Rothgang, Leiter der Abteilung Gesundheit, Pflege, Alterssicherung am Socium Forschungszentrum Ungleichheit und Sozialpolitik der Universität Bremen, ist ein langjähriger Begleiter der Pflegepolitik. Ohne das Urteil des Bundes­verfassungsgerichts zur Entlastung von Familien mit mehr als einem Kind hätte es das gerade vom Bundestag verabschiedete Pflegeunterstützungs- und -entlastungsgesetz (PUEG) gar nicht gegeben, ist er sich sicher. Dabei sei das Urteil auf die „denkbar unambitionierteste Weise“ umgesetzt worden. Im Koalitionsvertrag der Ampel-Regierung seien sinnvolle Schritte enthalten, wie etwa die Steuerfinanzierung der Rentenversicherungsbeiträge für pflegende Angehörige oder die Übernahme der medizinischen Behandlungspflege durch die Kranken­kassen. „Aber nichts davon hat es ins PUEG geschafft“, moniert Rothgang. „Wenn der Politik nichts mehr einfällt, erhöht sie den Beitragssatz.“

Den einfachsten Weg gewählt.

Dabei wird nach seiner Einschätzung die Finanzierungsfrage immer dringender. So würden sich in diesem Jahr erstmals höhere Kosten unter anderem für bislang extern finanziertes Pflegepersonal auf die Pflege­satzverhandlungen auswirken. Dies ­werde auch die Pflegebedürftigen finanziell höher belasten. Die Ampelkoalition habe mit der Beitragssatzerhöhung den einfachsten Weg gewählt. „Sie hat nicht gefragt, ob sie andere Einkommensarten für die Beitragsbemessung heranziehen könnte oder ob sie die Beitragsbemessungsgrenze heraufsetzen sollte“, kritisiert der Gesundheitsökonom.

„Das schreit nach einem Finanzausgleich zwischen sozialer und privater Pflegeversicherung.“

Aus seiner Sicht gibt es zahlreiche Möglichkeiten, die Finanzlage der Pflege­versicherung dauerhaft zu sichern. Dabei sei die Steuerfinanzierung versicherungsfremder Leistungen nur ein erster, aber schneller und einfacher Schritt. „Eine Anhebung der Beitragsbemessungs­grenze ist auch ziemlich einfach und bringt fiskalisch etwas“, erläutert Rothgang.
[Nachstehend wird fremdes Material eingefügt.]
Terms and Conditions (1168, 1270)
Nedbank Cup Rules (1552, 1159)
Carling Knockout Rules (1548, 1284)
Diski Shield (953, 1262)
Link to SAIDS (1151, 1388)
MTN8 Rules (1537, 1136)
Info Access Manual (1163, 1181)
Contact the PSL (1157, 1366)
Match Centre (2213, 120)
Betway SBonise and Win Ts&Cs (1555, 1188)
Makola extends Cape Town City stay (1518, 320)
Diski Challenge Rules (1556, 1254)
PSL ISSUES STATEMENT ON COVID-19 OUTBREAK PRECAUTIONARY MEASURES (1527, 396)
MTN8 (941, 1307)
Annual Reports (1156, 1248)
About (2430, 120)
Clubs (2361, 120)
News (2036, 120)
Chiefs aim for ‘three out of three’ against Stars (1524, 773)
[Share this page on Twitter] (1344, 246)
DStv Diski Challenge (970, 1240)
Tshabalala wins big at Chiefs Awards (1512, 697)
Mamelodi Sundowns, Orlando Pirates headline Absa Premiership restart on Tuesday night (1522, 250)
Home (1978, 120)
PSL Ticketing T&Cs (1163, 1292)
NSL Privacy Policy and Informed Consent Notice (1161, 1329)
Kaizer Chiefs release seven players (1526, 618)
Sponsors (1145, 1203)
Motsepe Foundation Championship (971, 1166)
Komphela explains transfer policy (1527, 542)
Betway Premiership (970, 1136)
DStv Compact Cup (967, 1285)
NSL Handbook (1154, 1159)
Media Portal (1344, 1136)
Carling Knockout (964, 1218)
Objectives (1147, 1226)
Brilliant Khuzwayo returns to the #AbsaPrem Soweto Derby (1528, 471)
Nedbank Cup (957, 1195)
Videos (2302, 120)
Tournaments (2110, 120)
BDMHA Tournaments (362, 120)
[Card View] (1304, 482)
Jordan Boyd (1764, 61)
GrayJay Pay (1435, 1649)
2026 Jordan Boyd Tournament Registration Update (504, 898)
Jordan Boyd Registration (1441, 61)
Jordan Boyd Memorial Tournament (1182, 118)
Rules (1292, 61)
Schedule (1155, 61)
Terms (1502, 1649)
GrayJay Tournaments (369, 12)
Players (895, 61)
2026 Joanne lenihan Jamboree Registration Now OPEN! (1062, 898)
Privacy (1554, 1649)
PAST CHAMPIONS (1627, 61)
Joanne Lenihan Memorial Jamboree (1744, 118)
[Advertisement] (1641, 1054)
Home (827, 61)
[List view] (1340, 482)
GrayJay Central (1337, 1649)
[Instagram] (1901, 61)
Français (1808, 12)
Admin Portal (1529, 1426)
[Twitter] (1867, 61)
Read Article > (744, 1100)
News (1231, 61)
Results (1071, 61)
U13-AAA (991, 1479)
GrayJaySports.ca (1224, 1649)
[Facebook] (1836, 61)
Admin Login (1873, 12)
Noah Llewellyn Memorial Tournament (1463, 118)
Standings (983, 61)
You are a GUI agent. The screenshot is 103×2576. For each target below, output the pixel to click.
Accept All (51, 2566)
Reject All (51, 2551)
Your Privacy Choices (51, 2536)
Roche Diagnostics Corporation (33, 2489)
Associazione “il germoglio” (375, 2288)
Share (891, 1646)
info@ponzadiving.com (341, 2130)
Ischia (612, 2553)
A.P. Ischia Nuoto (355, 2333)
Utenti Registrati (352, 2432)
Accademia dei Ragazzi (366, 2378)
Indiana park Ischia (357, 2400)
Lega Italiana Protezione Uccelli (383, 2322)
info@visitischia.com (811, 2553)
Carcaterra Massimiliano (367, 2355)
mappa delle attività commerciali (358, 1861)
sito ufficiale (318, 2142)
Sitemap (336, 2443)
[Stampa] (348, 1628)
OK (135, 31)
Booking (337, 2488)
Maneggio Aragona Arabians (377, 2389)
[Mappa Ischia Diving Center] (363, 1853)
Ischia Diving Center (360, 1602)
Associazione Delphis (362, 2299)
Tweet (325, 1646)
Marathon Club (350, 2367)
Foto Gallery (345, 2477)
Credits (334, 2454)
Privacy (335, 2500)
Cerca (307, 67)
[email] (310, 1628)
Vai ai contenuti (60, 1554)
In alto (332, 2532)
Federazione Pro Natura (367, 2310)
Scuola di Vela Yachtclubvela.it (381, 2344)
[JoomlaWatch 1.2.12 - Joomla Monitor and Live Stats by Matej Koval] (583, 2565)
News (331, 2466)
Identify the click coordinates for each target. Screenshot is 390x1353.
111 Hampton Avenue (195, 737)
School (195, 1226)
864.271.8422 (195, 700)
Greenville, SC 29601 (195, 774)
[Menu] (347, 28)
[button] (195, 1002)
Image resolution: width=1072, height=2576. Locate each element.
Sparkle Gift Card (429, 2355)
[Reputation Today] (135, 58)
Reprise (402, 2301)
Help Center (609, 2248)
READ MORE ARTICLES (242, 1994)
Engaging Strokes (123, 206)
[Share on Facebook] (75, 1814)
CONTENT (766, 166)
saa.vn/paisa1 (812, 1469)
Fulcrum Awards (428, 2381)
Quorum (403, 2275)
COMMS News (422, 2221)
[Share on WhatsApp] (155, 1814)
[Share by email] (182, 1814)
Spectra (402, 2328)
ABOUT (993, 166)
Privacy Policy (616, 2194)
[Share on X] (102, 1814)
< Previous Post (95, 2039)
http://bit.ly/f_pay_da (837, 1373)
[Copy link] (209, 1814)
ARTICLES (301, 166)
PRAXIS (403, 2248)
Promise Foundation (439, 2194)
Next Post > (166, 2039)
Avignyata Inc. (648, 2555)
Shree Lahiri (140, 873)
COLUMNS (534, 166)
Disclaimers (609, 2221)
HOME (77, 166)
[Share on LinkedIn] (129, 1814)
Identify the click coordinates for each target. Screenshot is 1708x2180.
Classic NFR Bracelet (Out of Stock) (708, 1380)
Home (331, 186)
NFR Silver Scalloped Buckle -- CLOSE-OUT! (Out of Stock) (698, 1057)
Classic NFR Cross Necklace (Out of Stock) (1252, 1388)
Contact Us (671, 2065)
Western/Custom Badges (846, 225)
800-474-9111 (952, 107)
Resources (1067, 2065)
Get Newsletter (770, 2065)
Dies hätte außerdem den Vorteil, dass ein solcher Schritt nur „Einkommensstarke“ belaste, im Gegensatz zur jetzt beschlossenen Beitragssatzerhöhung, die Ver­sicherte mit geringeren Einkommen stärker treffe.

Drängen auf Finanzausgleich.

Bis Ende Mai 2024 soll Bundesgesundheitsminister Karl Lauterbach ein Finanzierungskonzept für die Pflege vorlegen. Hier wäre für Rothgang ein Finanzausgleich zwischen sozialer und privater Pflegeversicherung sinnvoll, da die Leistungen identisch sind. Allerdings seien die Risiken sehr unterschiedlich verteilt. Die Aus­gaben für einen Versicherten der sozialen Pflegeversicherung seien doppelt so hoch wie in der privaten – „bei gleichen Leistungen, gleicher Begutachtung. Das schreit geradezu nach einem Finanzausgleich.“ Allerdings kann er sich nicht vorstellen, dass sich die Ampelkoalition zu einem solchen Schritt entschließen wird. Dabei sei der Finanzausgleich schon im Koalitionsvertrag von Unionsparteien und SPD im Jahr 2005 enthalten ge­wesen, aber nicht umgesetzt worden.

Keine zweite Sozialversicherung.

Von einer zusätzlichen kapitalgedeckten Pflegeversicherung, wie jüngst vom Verband der Privaten Krankenversicherungs­unternehmen (PKV) zur Absicherung des Risikos einer stationären Pflege vorgeschlagen, hält Rothgang wenig. Positiv sei daran, dass nun auch die PKV an­gesichts steigender Eigenanteile die Notwendigkeit einer größeren Absicherung sehe. Außerdem räume sie ein, „dass eine freiwillige Vorsorge nicht greift“. Und sie habe erkannt, dass eine obligatorische Versicherung eine soziale Prämiengestaltung erfordere. „Alles zusammengenommen ist es das Konzept einer Sozialversicherung“, konstatiert der Gesundheitsökonom. Dann sei es sinnvoller, das bereits vorhandene System auszubauen. „Es nutzt mir als Versichertem nichts, wenn ich gleichzeitig Beiträge für die Sozial­versicherung und Prämien für die kapital­gedeckte Versicherung zahle“, so Rothgang. Dann sei es effizienter, „alles aus einer Hand zu organisieren“.

In der Kapitaldeckung sieht der Wissenschaftler in diesem Fall keinen Vorteil. Denn der Aufbau eines Kapitalstocks brauche mehrere Jahrzehnte, bis er sich auszahle. Dies bedeute für die Pflege­versicherung eine lange Zeit der Doppelbelastung. „Es ist schön, einen Kapitalstock zu haben, aber nie schön, einen aufzubauen“, so Rothgang.

Bernhard Hoffmann ist Chefredakteur der G+G.